Task objective » Among the records that follow, find the line with "You are a computer-use" and the line with "Instruction: Expand the". Set down those lines and all lines between them exactly, without adding anything.

Data »

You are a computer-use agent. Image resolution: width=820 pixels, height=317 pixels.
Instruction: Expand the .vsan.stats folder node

...

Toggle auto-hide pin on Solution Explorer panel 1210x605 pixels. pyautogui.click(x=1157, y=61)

---

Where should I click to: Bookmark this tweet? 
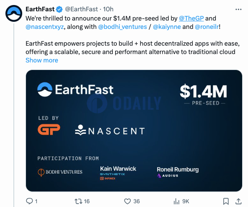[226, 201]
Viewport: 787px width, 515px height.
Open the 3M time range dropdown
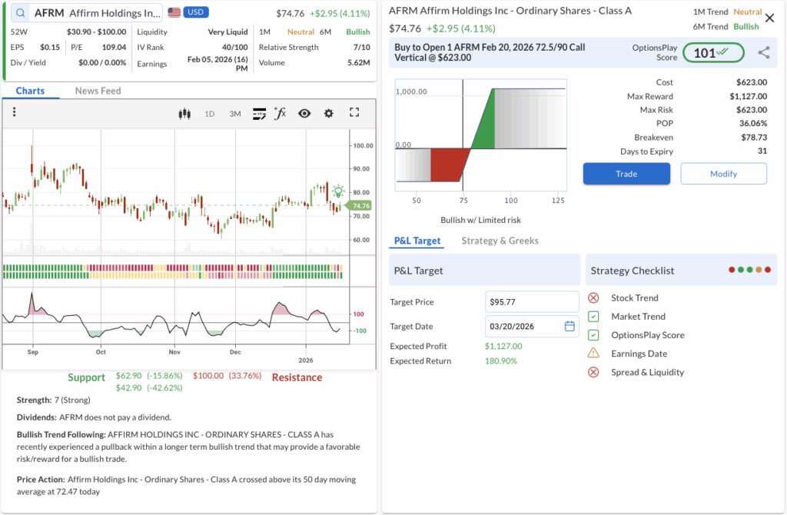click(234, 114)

Task response »
You are a computer-use agent. Image resolution: width=820 pixels, height=317 pixels.
Instruction: Expand the .vsan.stats folder node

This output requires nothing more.